3. There is no need of trust to have love, but trust may be needed for a long-lasting love. There is no need of fact either, all facts can be negated or hidden by using the right combination of information through speeches, actions, body language, etc., i. e. interpersonal communication. Facts outside of interpersonal communication do not really matter.
There is plenty of evidence regarding the point above on Beatvn. But the important point is that everyone can make someone else love them, even if it means to lie, to hide or to force others - whatever is necessary to achieve the goal - until that person loves you "voluntarily, unconsciously". Love is everywhere, isn't that wonderful?
4. How to test the strength of a relationship?

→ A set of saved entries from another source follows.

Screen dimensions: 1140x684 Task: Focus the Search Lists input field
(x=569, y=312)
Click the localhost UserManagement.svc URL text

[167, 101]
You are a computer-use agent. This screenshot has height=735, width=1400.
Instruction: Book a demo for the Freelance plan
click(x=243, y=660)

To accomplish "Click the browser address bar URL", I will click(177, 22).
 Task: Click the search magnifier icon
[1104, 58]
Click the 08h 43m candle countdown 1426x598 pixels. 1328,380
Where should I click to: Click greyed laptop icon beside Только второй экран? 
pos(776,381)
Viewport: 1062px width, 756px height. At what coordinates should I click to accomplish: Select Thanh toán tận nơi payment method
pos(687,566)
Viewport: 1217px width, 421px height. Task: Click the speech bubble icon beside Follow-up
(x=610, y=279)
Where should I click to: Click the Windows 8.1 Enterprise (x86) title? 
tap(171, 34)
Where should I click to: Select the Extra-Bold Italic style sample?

Let's say I'm a guy and I'm close to a girl. We're so close that we can easily share almost everything - literally everything - to each other. We know each other really well. We each have our own boyfriend/girlfriend, we don't love each other so love is out of the question. So what kind of relationship is that?
Since we are not lovers, we don't do lover's things. But if we proceed to do such things, what would happen? Nothing changes? Or would we get closer or break apart?
This is basically pushing the relationship over the limit. Of course there are risks involved, even worse when we don't really know anything about those risks. Still, any experience is worth experiencing.
DISCLAIMER: These are just thought experiments, I do not encourage or discourage anything. I just want to raise those questions for discussion.